The Hong Kong Securities and Futures Commission (SFC) has granted Lu International in Hong Kong (Lui HK), a subsidiary of Shanghai-based Lufax Holding, a Type 1 (dealing in securities) license, which enables the firm to trade shares, bonds and mutual funds for individual investors.
With the new licence, Lui HK can now provide online investment and wealth management services for retail customers in Hong Kong, according to a media statement from the firm.
It already held Type 4 (advising on securities) and Type 9 (asset management) licenses. According to regulatory requirements in Hong Kong, financial institutions must have Type 1, Type 4 and Type 9 licenses in order to offer wealth and asset management services.
Moreover, its LUI HK app, an online wealth management platform for Hong Kong residents, is expected to go live in August.

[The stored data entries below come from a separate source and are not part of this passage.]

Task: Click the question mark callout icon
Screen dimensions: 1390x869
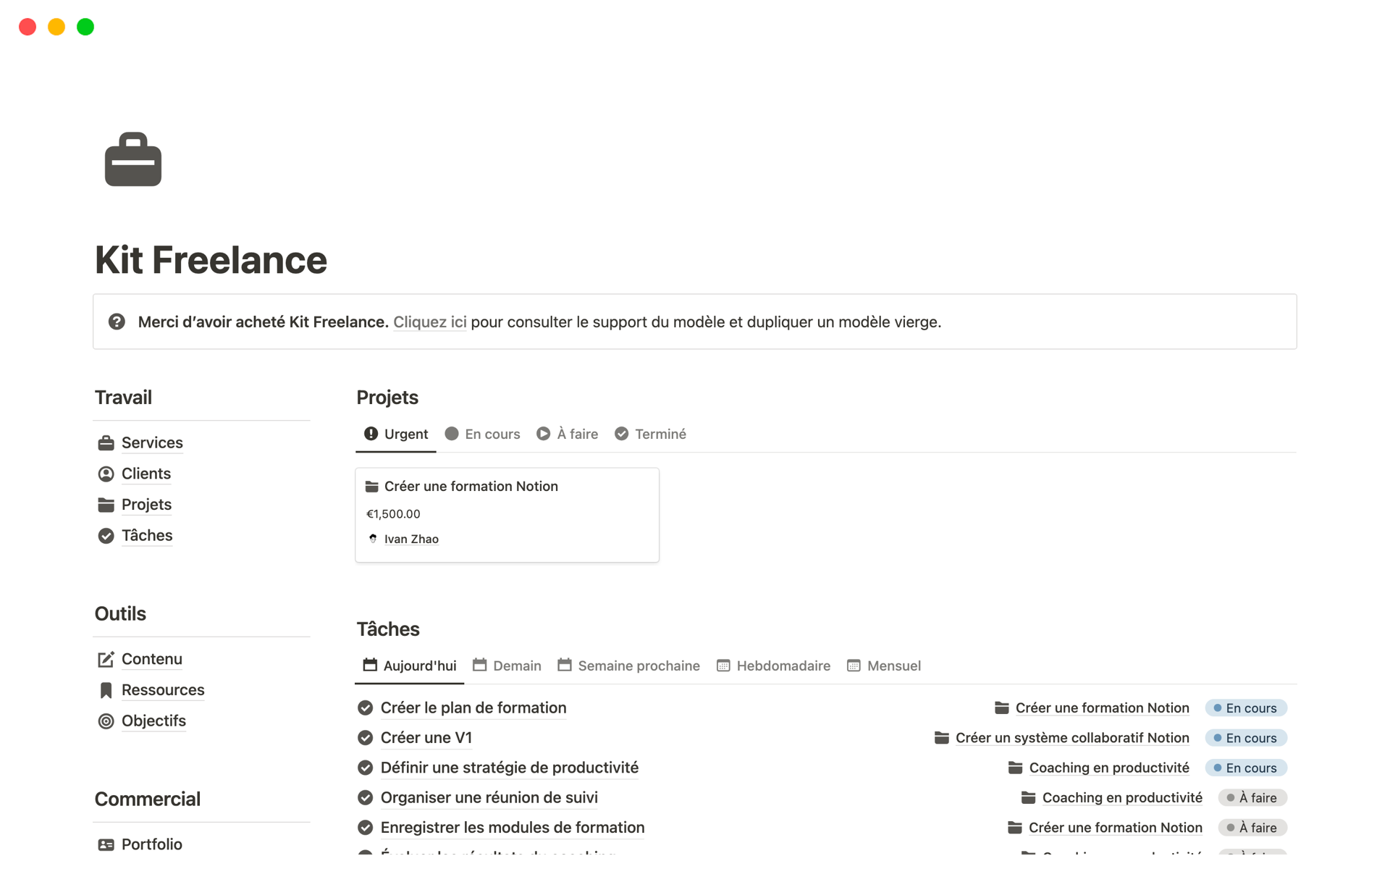Action: click(117, 322)
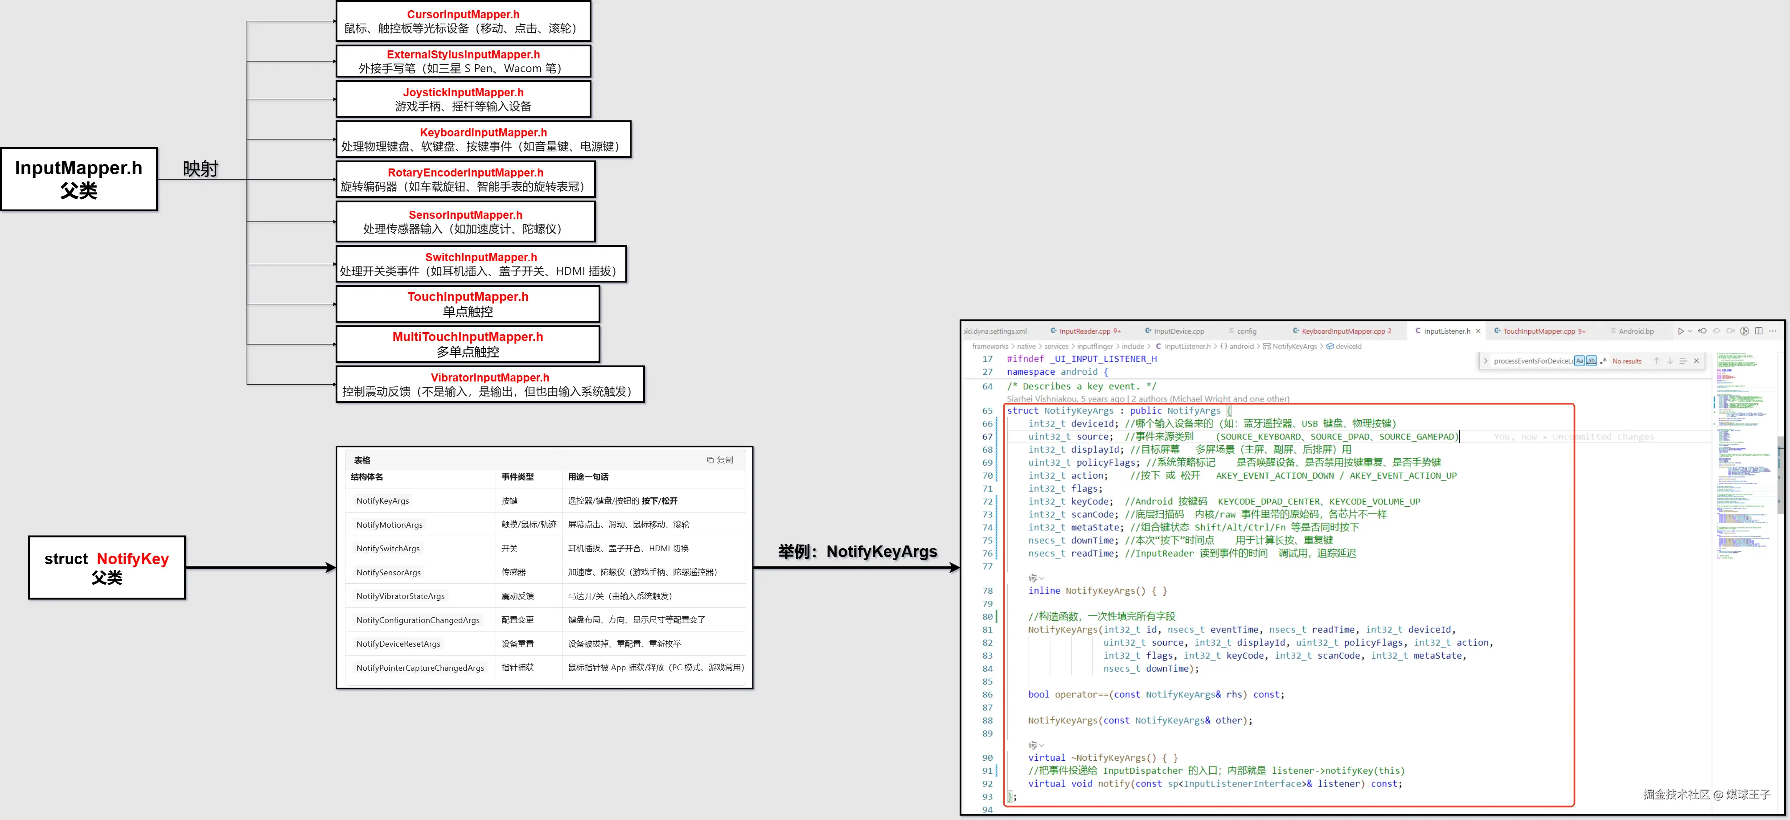Click the find input text field

click(1532, 361)
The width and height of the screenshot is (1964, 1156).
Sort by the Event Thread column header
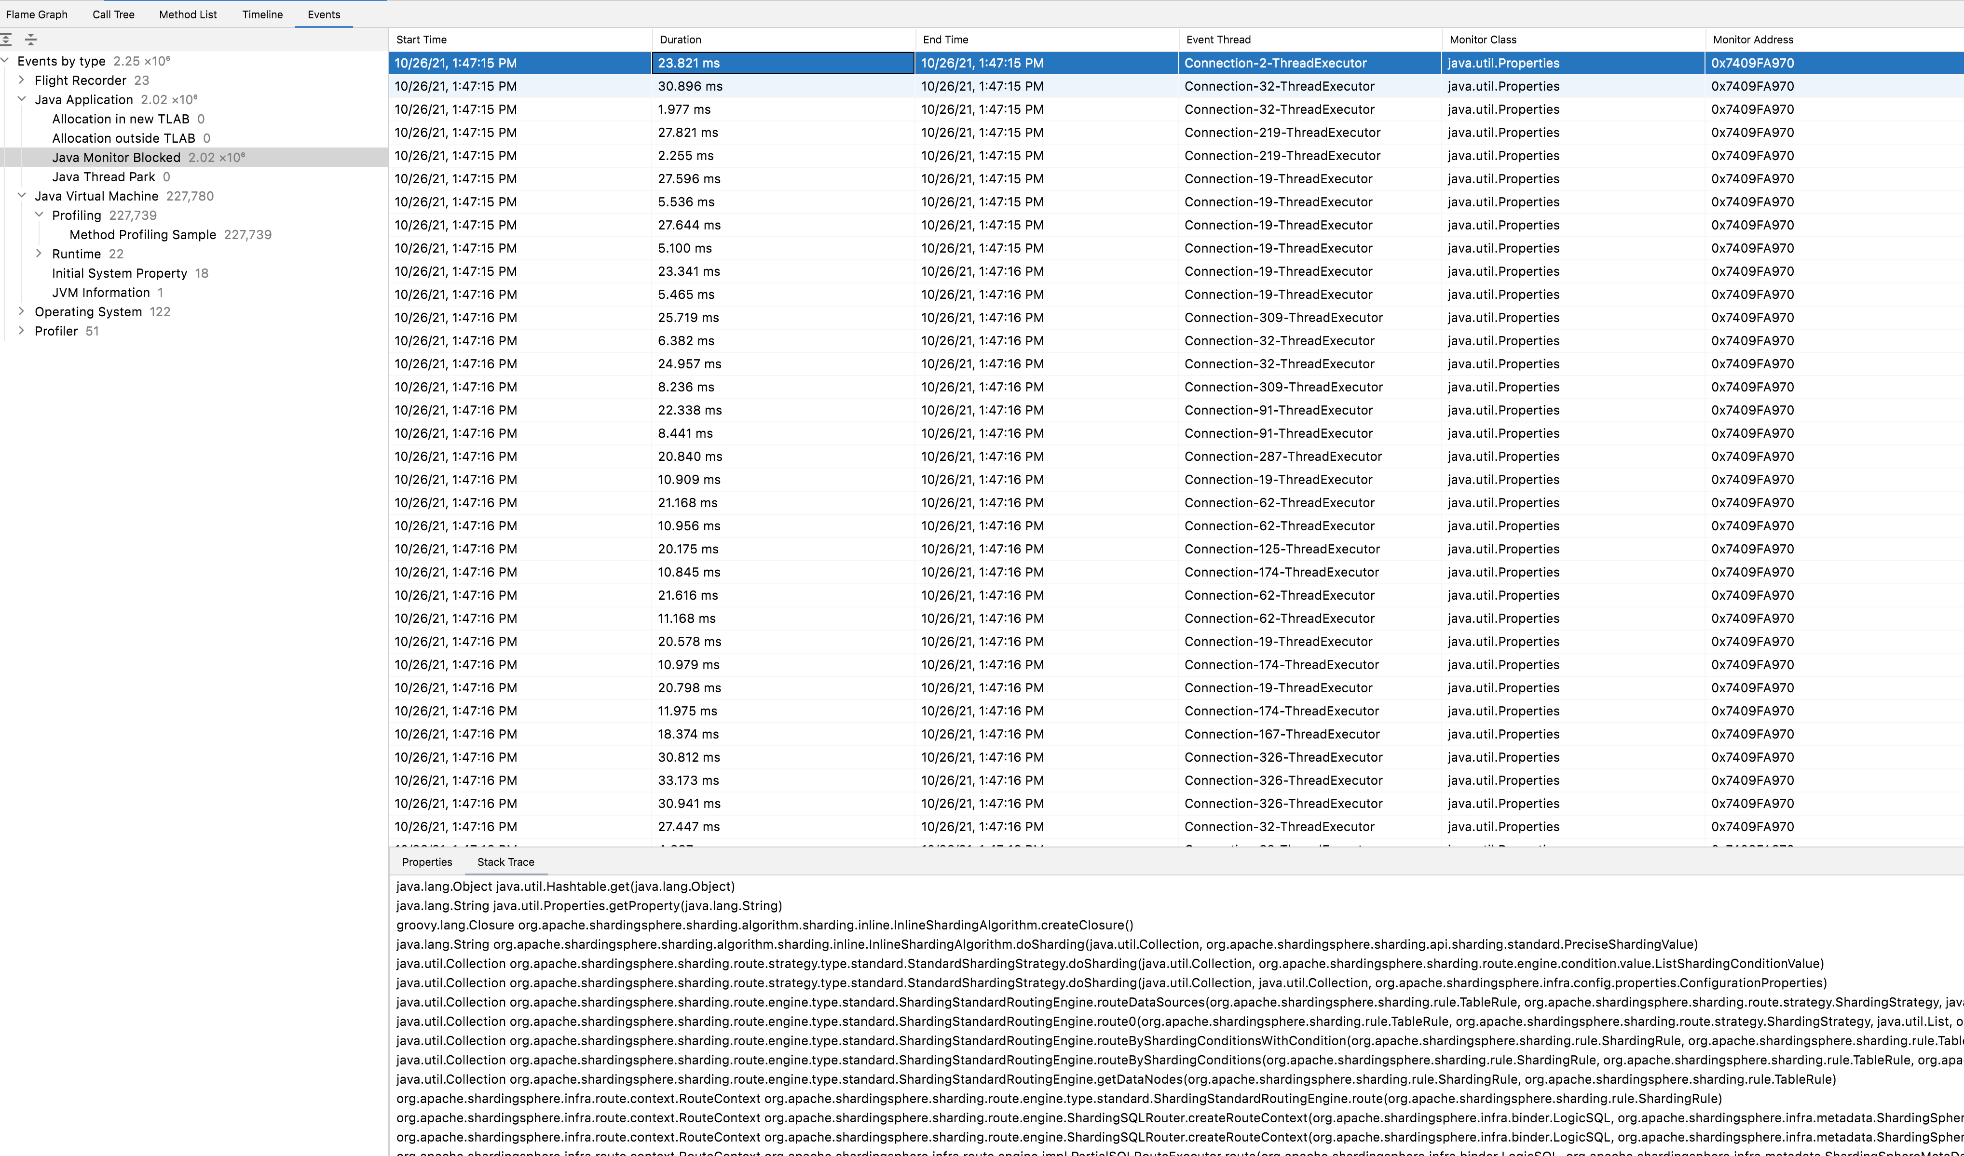[1217, 40]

“The licenses enable us to directly operate in Hong Kong. After the launch of the LUI HK app, we will introduce more Hong Kong dollar and US dollar wealth management products. The app will enable Hong Kong clients to access online investment and wealth management services [and] a diverse product portfolio,” said Cai Hua, head of Lui HK, in a statement.
Lui HK hopes to attract clients from the growing wealth management market in the Guangdong-Hong Kong-Macao Greater Bay Area.
Lufax Holding had 44.02 million registered users on its Mainland China platform as of the end of last year, according to the statement.
Hong Kong is the second stage in the overseas business expansion of Lufax, which is owned by Ping An Insurance.
In July 2017, Lu International (Singapore) Financial Asset Exchange was launched in the Lion City after gaining a capital market services (CMS) licence from the Monetary Authority of Singapore, which awarded Lui International a recognised market operator (RMO) licence to provide services to Singapore residents in February last year.
The firm launched its Lu Global online platform in Singapore in September 2018, which was targeted to accredited investors in the country and to mass-affluent investors in Southeast Asia.
The minimum investment is $1000 and an aggregation process means that investors can buy complex products, such as private equity and structured notes, which they wouldn’t normally be able to purchase because the minimum dealing size is too restrictive, Kit Wong CEO of Lu International, told FSA in an interview last year.
Traditional wealth managers, as well as fund distributors, throughout the world are facing growing competition from online services and robo-advisors, and are being forced to upgrade their digital products.
Meanwhile, big technology groups, such as Amazon and Alibaba, are expected to enter the wealth management sector in the coming years, posing a threat to established advisory companies and offering customised services to investors, according to the Boston Consultancy Group’s latest annual Wealth Report.